OREANDA-NEWS. December 29, 2010. JSC “FGC UES” (Federal Grid), the operator and manager of Russia’s unified trunk electricity transmission grid system, announces today the approval of its investment programme for 2010-2014. Board of Directors of Federal Grid approved an investment programme of RUB 952.4 billion (circa EUR 22.9 billion) covering a five year period from 2010 to 2014. The programme provides for high-scale construction and renovation of the electricity grid, removal of network restrictions, technological connection and providing network capacity for newly built power plants throughout the country.

Investment programme highlights:

construction of 73 new substations with wattage of 220-500kW and total capacity of 89,180 MVA;

construction of 123 new high-voltage power lines with wattage of 220-750kW and total length of circa 21,000 km;

new construction will receive a share of 65.5%, and renewal of transmission assets will receive 32.9%, of the total investment.

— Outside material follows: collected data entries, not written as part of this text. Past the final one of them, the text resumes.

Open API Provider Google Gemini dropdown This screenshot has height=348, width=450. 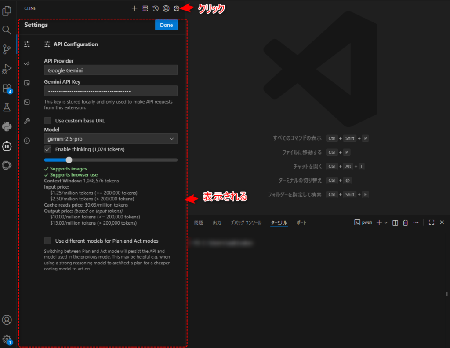pos(111,70)
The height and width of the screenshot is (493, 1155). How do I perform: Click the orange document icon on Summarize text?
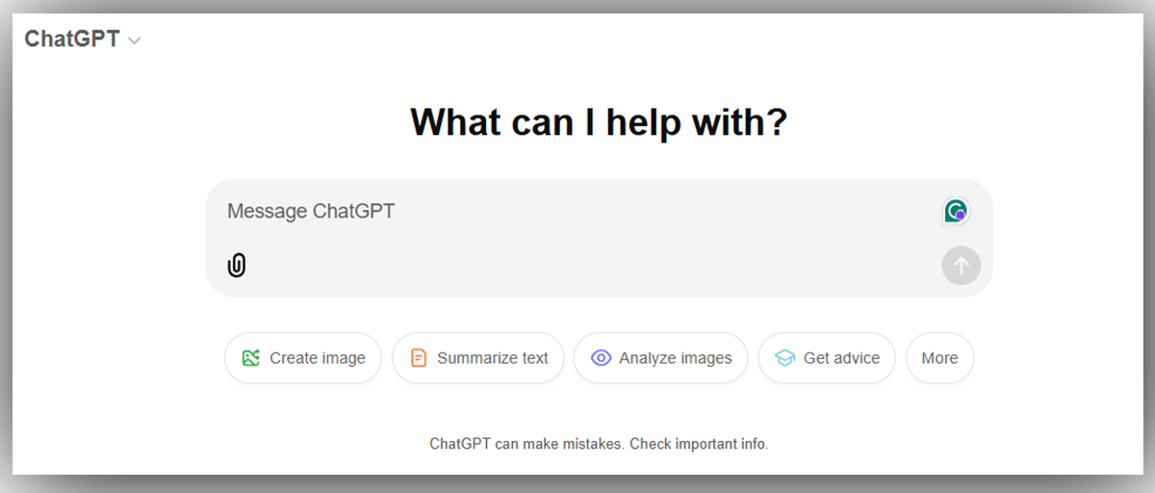point(418,358)
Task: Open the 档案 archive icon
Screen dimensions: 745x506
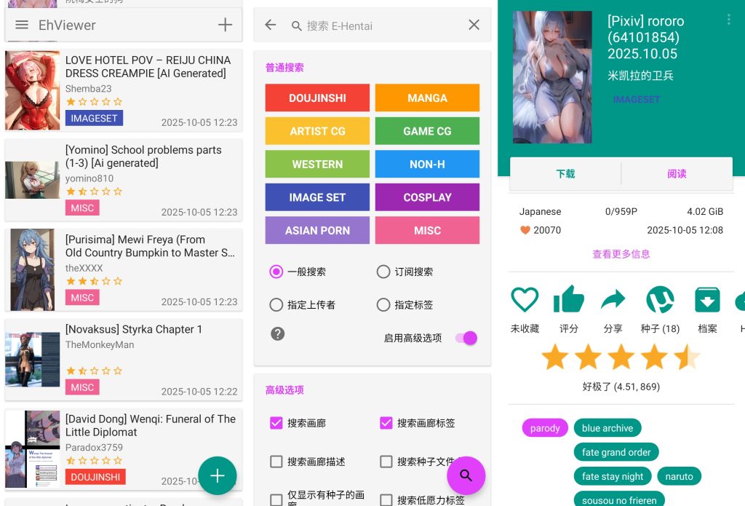Action: 707,300
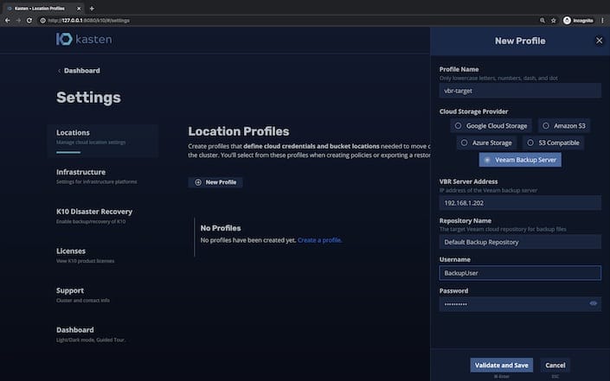
Task: Select S3 Compatible provider option
Action: 552,143
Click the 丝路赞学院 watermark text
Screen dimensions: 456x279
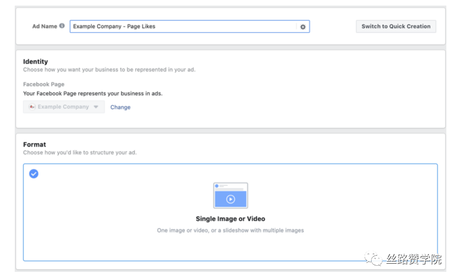[x=414, y=259]
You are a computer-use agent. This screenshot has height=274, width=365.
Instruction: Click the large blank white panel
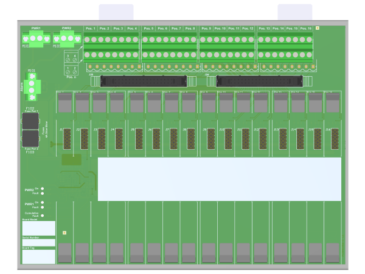click(x=220, y=179)
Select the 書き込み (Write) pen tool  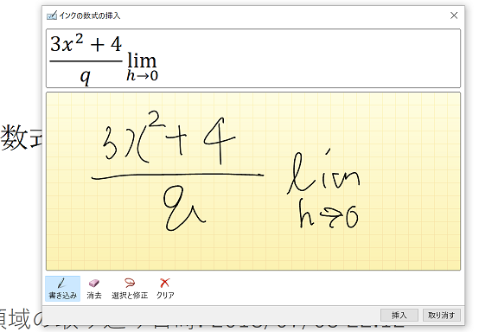pos(62,289)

The new five-year investment programme has already been approved by the Energy Ministry of Russian Federation. It was developed from the previously adopted investment plan for 2010-2012 as part of the Federal Grid’s transition to five-year regulatory period.

The main elements of the investment programme include the following:

Renewal of fixed assets

Development of backbone network in Russian regions

Network extension and upgrade as part of the federal priority development programmes (including Sochi Olympics)

Provisioning for the capacity of nuclear, hydro and thermal plants

Upgrading grid facilities in Moscow, St. Petersburg and Tyumen region

The investment programme will be financed mainly from the company’s own funds and borrowing, as well as a comparatively small contribution from government funding and technological connection fees.

Oleg Budargin,  Chairman of the Management Board of Federal Grid, commented:

“This is a unique and carefully designed investment programme that will help to modernize Russia’s high-voltage electricity grid and bring it in line with the rapidly increasing electricity demand in the growing Russian economy. We aim to cut over half the number of unconnected generating assets, considerably reduce the possibility of system faults, provide transmission capacity for c.23 GW of newly commissioned power generation and remove technological restrictions to power transmission within the system.

In the nearest future we are planning to complete some of the most important and complex infrastructure projects, such as provision of power supply for the Olympic Games in Sochi and construction of the East Siberia – Pacific Ocean Oil Pipeline.

This investment programme will be financed primarily from the company’s own funds and the funds borrowed on the international capital markets, with the government investment dramatically reduced compared with previous years.

We are proud of what we have achieved so far at Federal Grid, and we are looking forward to meeting the new challenges.”